Wozu Raumfahrt?

Seite 4: Die größte Herausforderung

Das ganze Themenfeld um die Besiedelung ferner Regionen bietet der Kritik reiches Material, um sich an Plänen und Visionen abzuarbeiten, die womöglich mehr über die Auffassungen, Sehnsüchte und Ängste der Zeitgenossen verraten als über zukünftige Ereignisse. Diskussionswürdig sind dabei weniger die technischen Aspekte, sondern es ist der große "Störfaktor" Mensch, der notwendig in diese Szenerien eingebaut ist und an dem sich Fragen entzünden, die in den Ingenieurabteilungen nur unzureichend beantwortet werden können.

Was von den heutigen Erwartungen und Prognosen eintreten wird, zeigen die Jahre. Doch werden wohl auch die beeindruckendsten technischen Leistungen von der fernen Ahnung begleitet sein, dass das All bei den Kampagnen nicht mitspielen könnte, dass es doch nur Einsamkeit und Verzweiflung bereithält, dass es schlicht kein Ort für uns ist. Als die größte Herausforderung könnte sich schließlich erweisen, sterben zu lernen, während Lebensräume schwinden, Sonnen ausglühen, Galaxien ineinander rasen, das Universum erkaltet, bis zum nächsten göttlichen Höhepunkt in der sich wiederkäuenden Ewigkeit.

Doch bis dahin ist noch Zeit.
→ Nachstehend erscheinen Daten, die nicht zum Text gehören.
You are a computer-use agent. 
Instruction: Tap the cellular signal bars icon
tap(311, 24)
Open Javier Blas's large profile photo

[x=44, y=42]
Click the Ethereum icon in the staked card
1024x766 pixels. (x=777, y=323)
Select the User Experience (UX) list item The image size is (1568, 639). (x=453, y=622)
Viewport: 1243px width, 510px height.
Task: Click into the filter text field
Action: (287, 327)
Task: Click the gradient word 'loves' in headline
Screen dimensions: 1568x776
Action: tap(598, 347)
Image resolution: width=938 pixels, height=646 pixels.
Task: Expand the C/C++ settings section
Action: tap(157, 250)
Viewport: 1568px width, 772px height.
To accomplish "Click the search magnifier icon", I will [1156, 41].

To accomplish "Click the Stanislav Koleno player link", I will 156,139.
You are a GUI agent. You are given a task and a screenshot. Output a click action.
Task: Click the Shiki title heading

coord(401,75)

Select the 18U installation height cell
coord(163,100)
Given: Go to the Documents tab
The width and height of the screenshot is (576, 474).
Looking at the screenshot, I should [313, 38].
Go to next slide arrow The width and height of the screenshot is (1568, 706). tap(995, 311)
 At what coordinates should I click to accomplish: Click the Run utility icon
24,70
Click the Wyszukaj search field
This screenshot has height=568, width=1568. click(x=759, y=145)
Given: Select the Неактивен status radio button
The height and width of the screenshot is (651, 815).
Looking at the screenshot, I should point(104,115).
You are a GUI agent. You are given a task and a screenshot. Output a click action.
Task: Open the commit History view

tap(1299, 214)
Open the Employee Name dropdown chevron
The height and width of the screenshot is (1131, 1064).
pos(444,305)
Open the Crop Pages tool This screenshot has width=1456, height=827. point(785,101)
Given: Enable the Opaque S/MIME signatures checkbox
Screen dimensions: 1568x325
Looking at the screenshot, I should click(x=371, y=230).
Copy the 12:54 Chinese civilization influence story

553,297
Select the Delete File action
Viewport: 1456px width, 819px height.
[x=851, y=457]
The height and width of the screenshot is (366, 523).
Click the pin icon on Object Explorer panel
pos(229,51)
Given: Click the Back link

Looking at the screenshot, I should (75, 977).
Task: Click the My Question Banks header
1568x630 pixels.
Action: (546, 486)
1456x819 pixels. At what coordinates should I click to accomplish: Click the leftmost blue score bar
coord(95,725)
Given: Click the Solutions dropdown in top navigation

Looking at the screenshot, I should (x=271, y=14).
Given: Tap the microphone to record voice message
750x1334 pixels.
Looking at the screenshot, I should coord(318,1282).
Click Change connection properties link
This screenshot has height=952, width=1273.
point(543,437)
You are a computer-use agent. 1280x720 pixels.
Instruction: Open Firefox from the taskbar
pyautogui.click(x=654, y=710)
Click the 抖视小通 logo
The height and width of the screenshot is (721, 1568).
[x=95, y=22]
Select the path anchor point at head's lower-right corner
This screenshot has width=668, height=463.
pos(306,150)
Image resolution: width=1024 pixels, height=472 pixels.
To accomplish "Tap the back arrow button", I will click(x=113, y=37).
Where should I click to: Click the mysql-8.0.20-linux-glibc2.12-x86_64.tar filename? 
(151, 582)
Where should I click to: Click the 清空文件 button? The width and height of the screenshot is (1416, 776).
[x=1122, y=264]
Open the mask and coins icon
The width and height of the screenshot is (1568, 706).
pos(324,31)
Das Interesse an der Raumfahrt jedenfalls erlebt gegenwärtig eine Renaissance, und auch die Projekte sind wieder ambitionierter. Man will erneut zum Mond und im Marsstaub sollen nicht nur Abdrücke von Roboterfahrzeugen zu sehen sein, sondern auch menschliche Fußspuren. Der Blick in die Berichterstattungen und sonstige Veröffentlichungen zeigt derweil, dass sich das Vokabular und offenbar auch die Denkmuster aus dem letzten Jahrhundert gut erhalten haben. Längst stehen die Vorhaben wieder im Zeichen von Mächtekonkurrenzen. Von "Wettläufen" ist allenthalben die Rede, zwischen politischen Systemen, Konzernen, Egos. Wer auch immer in diesem Rennen als erster einen Himmelskörper betritt, eine Menschheitsfahne wird er nicht hissen.